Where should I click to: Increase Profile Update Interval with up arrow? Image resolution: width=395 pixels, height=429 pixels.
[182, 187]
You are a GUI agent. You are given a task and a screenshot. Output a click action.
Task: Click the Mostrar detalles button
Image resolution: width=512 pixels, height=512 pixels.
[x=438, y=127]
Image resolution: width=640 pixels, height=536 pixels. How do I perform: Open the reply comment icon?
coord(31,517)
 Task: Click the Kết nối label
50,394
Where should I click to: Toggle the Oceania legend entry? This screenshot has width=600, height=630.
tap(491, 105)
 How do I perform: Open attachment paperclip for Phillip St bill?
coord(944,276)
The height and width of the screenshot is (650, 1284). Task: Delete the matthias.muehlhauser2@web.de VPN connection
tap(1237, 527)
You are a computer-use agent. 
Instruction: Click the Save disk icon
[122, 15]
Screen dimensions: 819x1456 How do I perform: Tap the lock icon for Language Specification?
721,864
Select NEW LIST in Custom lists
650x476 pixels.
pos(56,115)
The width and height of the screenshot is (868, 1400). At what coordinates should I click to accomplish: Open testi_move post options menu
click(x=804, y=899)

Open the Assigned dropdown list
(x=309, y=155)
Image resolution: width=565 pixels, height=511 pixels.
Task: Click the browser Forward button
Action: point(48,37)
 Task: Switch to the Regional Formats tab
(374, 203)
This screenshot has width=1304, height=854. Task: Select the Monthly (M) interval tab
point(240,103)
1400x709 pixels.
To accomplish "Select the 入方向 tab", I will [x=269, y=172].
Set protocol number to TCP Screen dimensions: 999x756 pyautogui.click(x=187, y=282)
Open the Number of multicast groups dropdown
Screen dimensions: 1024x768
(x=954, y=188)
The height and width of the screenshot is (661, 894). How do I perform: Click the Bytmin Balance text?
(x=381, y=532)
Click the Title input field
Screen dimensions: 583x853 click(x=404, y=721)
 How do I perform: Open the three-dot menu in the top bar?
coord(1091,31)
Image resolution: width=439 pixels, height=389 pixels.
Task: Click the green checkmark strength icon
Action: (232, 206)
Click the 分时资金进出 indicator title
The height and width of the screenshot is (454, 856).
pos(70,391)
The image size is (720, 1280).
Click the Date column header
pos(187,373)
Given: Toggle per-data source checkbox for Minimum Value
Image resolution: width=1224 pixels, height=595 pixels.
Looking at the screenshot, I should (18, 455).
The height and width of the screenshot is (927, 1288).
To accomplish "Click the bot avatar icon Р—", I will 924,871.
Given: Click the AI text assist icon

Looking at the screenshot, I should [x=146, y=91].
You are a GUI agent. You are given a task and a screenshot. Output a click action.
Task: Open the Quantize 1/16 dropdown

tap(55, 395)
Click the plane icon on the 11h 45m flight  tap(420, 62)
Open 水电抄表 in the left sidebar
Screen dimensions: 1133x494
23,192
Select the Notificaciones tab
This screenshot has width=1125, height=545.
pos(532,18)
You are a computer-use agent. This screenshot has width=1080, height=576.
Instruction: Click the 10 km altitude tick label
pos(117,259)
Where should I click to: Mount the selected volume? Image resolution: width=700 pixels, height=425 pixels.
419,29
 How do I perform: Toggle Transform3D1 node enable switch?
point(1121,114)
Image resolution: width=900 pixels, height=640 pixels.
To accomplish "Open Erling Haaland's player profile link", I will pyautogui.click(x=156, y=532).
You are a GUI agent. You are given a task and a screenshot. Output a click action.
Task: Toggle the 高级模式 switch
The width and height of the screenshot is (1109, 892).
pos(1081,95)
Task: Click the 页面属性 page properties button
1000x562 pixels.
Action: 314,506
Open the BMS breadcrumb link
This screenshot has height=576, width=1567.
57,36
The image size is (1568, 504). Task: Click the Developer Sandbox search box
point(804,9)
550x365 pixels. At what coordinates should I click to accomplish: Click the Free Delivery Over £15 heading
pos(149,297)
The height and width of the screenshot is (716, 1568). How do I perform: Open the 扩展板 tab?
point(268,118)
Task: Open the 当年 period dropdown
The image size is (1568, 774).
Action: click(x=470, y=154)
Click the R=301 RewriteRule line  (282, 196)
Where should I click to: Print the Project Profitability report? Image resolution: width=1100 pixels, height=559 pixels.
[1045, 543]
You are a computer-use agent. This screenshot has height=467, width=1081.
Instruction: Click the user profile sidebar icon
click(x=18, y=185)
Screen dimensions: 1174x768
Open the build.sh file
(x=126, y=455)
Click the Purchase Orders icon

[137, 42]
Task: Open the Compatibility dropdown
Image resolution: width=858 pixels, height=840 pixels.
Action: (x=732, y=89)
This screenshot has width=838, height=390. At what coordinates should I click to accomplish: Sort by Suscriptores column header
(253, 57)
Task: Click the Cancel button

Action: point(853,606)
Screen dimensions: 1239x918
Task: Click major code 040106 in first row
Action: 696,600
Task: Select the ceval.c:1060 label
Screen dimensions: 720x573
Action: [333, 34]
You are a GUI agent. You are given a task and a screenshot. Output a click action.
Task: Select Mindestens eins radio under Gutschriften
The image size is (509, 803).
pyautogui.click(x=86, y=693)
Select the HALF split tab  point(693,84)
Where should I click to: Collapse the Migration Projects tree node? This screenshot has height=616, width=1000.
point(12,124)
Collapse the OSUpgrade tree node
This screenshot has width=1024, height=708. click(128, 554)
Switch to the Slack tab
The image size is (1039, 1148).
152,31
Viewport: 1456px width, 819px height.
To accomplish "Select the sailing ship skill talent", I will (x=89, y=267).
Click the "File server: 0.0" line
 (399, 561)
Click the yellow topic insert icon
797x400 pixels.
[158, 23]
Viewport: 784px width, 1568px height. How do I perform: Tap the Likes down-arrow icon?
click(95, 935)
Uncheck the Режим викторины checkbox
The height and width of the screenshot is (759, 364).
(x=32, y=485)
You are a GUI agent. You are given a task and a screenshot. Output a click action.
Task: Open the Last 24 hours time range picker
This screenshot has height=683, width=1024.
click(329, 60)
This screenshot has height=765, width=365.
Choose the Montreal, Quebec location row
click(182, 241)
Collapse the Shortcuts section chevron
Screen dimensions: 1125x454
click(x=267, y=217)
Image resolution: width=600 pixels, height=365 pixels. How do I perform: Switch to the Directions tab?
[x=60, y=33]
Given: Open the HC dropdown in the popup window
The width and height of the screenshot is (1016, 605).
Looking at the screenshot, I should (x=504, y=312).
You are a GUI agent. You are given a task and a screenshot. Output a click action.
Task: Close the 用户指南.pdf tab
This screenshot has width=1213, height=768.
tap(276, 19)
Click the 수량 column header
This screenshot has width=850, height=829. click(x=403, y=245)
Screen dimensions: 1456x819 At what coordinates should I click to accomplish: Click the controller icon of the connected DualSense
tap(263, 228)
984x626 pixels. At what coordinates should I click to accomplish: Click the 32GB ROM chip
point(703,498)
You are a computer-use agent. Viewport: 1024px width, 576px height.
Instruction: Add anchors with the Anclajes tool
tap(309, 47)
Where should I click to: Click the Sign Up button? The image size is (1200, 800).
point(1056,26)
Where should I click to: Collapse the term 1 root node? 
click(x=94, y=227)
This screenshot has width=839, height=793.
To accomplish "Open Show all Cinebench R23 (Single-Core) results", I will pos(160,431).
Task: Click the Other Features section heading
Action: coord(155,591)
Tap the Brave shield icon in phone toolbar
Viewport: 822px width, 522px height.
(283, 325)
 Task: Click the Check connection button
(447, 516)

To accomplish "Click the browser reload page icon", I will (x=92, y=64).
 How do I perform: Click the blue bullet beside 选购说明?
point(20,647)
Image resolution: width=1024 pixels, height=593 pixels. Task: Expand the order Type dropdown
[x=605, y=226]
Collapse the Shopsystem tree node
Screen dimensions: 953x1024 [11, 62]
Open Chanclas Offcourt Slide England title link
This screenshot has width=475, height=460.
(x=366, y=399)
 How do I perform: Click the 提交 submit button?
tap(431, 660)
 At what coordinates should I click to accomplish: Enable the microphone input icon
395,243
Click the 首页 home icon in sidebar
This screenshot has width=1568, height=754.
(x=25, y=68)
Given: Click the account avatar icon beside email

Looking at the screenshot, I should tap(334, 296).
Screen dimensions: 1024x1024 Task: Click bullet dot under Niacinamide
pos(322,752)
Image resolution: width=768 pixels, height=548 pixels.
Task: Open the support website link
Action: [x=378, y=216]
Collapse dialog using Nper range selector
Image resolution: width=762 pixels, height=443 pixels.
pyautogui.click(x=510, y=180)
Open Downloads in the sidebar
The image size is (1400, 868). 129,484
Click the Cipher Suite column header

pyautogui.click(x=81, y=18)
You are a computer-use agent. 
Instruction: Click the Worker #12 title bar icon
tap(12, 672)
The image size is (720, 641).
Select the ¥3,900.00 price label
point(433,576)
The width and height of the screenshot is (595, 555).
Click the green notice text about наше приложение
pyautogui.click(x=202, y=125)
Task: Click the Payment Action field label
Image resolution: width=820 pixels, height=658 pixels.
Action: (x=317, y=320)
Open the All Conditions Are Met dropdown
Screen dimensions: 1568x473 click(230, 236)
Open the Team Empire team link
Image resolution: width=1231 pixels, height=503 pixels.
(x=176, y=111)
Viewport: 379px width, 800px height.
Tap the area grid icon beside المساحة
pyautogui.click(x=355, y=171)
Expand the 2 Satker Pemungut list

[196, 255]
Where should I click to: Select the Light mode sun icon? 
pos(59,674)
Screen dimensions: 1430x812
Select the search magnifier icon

##########

Please give again the lines above between the line holding "Task: Select Mindestens" and the line holding "Given: Open the", inclusive, exactly as they are and with nothing added.

Answer:
Task: Select Mindestens eins radio under Gutschriften
The image size is (509, 803).
pyautogui.click(x=86, y=693)
Select the HALF split tab  point(693,84)
Where should I click to: Collapse the Migration Projects tree node? This screenshot has height=616, width=1000.
point(12,124)
Collapse the OSUpgrade tree node
This screenshot has width=1024, height=708. click(128, 554)
Switch to the Slack tab
The image size is (1039, 1148).
152,31
Viewport: 1456px width, 819px height.
To accomplish "Select the sailing ship skill talent", I will (x=89, y=267).
Click the "File server: 0.0" line
 (399, 561)
Click the yellow topic insert icon
797x400 pixels.
[158, 23]
Viewport: 784px width, 1568px height. How do I perform: Tap the Likes down-arrow icon?
click(95, 935)
Uncheck the Режим викторины checkbox
The height and width of the screenshot is (759, 364).
(x=32, y=485)
You are a GUI agent. You are given a task and a screenshot. Output a click action.
Task: Open the Last 24 hours time range picker
This screenshot has height=683, width=1024.
click(329, 60)
This screenshot has height=765, width=365.
Choose the Montreal, Quebec location row
click(182, 241)
Collapse the Shortcuts section chevron
Screen dimensions: 1125x454
click(x=267, y=217)
Image resolution: width=600 pixels, height=365 pixels. How do I perform: Switch to the Directions tab?
[x=60, y=33]
Given: Open the HC dropdown in the popup window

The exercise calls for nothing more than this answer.